**Énoncé A:** D'après le texte sur la sculpture Harmonie de Maillol, depuis quelle année le sculpteur s'est-il retiré dans la métairie des hauteurs de Banyuls ?
**Énoncé B:** Poursuivez le texte sur la sculpture Harmonie de Maillol après sa dernière phrase.

**Extrait du texte:**

=-=-=-=-=

La genèse de cette sculpture s’inscrit dans un contexte exceptionnel : conçue dans la solitude de la vallée de la Roume, loin du tumulte parisien et au plus fort des violences de la Seconde Guerre mondiale, elle scelle à jamais la relation unique entre l’artiste et sa jeune muse,  Dina Vierny  (1919-2009). Plus qu’une simple rétrospective, l’exposition au  Musée Maillol  est une véritable enquête, mêlant aspects plastiques, historiques et humains. Elle présente les différentes étapes de la création  maquettes, dessins, esquisses mais aussi des documents rares, lettres et archives, révélant les silences et les tensions sous-jacentes à l’œuvre. Car derrière la douceur apparente d’Harmonie, c’est une histoire de lutte, de résilience et de beauté en péril qui se raconte.	

Maillol façonnant 'Harmonie', 1943, © Karquel

Dina Vierny posant pour la sculpture 'Harmonie' dans l’atelier d’Aristide Maillol près de Banyuls-sur-Mer, Mars 1941 © John Rewald

«

Il y va de la survie de ma statue si on ne me la rend pas

»

 La première partie de l’exposition plonge le visiteur dans l’intimité de l’atelier de Maillol, lieu de travail et de recherches incessantes. On y découvre le torse originel, de nombreuses esquisses aux variations subtiles, ainsi que des documents jusqu’ici inédits. Ce cadre est celui d’une métairie isolée dans les hauteurs de Banyuls, où Maillol s’est retiré dès 1939, fuyant la capitale et les dangers qui s’y profilent.

Dans ce cadre à la fois rustique et propice à la concentration, le sculpteur entreprend un projet qu’il qualifie lui-même d’exceptionnel : une statue grandeur nature, modelée directement sur la figure vivante de Dina Vierny. Pour la première fois, il cherche à aller "plus près de la vie", à capturer une présence plus immédiate, plus réelle que jamais auparavant. Dina devient alors omniprésente dans ce refuge entre la maison rose du village et le mas perché dans les collines posant pour des dessins, peintures, et multiples études d’une intensité inouïe.

Vue d’exposition représentant les quatre états de 'Harmonie'

 Mais cette quiétude apparente est fragile. Le monde extérieur est en pleine tourmente. Dina, loin d’être une simple muse passive, s’engage activement dans la Résistance, traversant les villes, aidant des réfugiés, s’impliquant dans des réseaux clandestins, et même chantant dans un cabaret marseillais. Son arrestation à Paris en 1943 bouleverse Maillol, qui s’inquiète pour sa muse, mais aussi pour sa sculpture. Il écrit avec anxiété à ses contacts : « Il y va de la survie de ma statue si on ne me la rend pas ». Cette phrase témoigne à la fois de son attachement profond à l’œuvre et de la tension dramatique qui l’entoure.

=-=-=-=-=

**Données sources:**

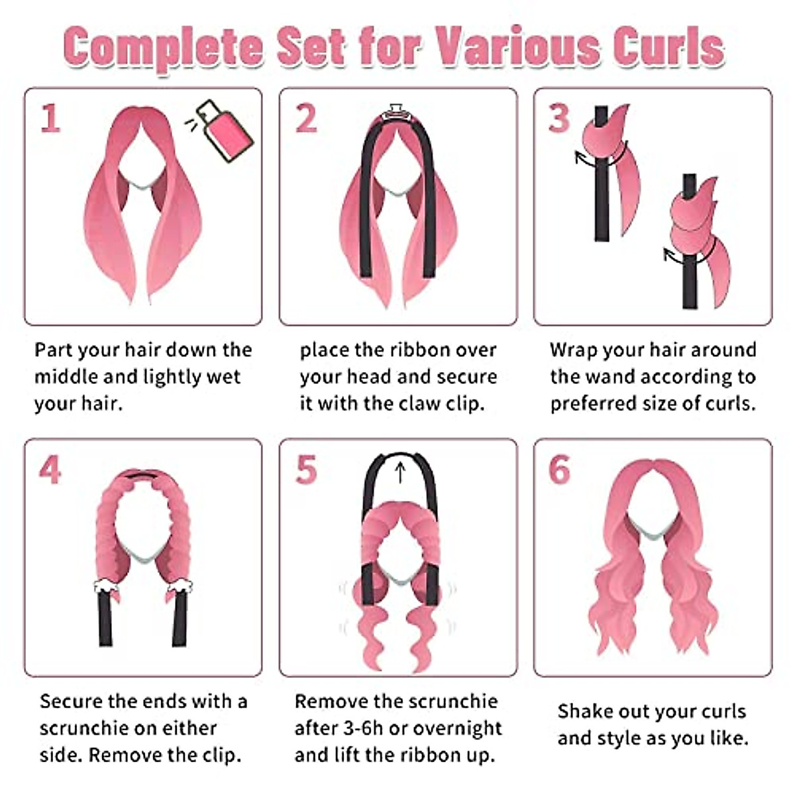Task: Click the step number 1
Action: (x=50, y=119)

=-=-=-=-=

**Réponse finale A:** Maillol s'y est retiré dès 1939.

**Réponse finale B:**
Dans un geste surprenant, Maillol fait appel à Arno Breker, le sculpteur officiel du régime nazi, pour tenter d’obtenir la libération de Dina. Son retour en novembre 1943 permet la reprise du travail, mais le temps presse. En septembre 1944, Maillol meurt tragiquement dans un accident de voiture, laissant Harmonie inachevée, tandis que Dina, de retour à Paris, participe à la Libération.

Aristide Maillol, 'Dina posant pour Harmonie', vers 1940-1944



Vue de l'exposition 'Harmonie. L'œuvre ultime'

 La seconde partie de l’exposition est consacrée à la sculpture telle qu’elle était au moment du décès de Maillol, illustrant les différentes étapes et états qui traduisent une quête artistique inachevée. On y découvre quatre versions sculptées d’Harmonie, toutes privées de bras. Ce détail n’est pas un simple hasard esthétique : Maillol avait imaginé un geste symbolique, où la main droite viendrait soutenir délicatement le sein gauche, évoquant la forme d’une rose.

C’est John Rewald, historien de l’art et témoin des séances de pose, qui suggéra le titre final, Harmonie. L’absence des bras, loin d’affaiblir la sculpture, lui confère au contraire une tension inédite, une expression poignante de fragilité et d’inachèvement. Le corps semble suspendu dans un mouvement figé, doux et sinueux, tandis que la tête, penchée avec une légère esquisse de sourire, évoque les figures d’Asie du Sud-Est que Maillol admirait.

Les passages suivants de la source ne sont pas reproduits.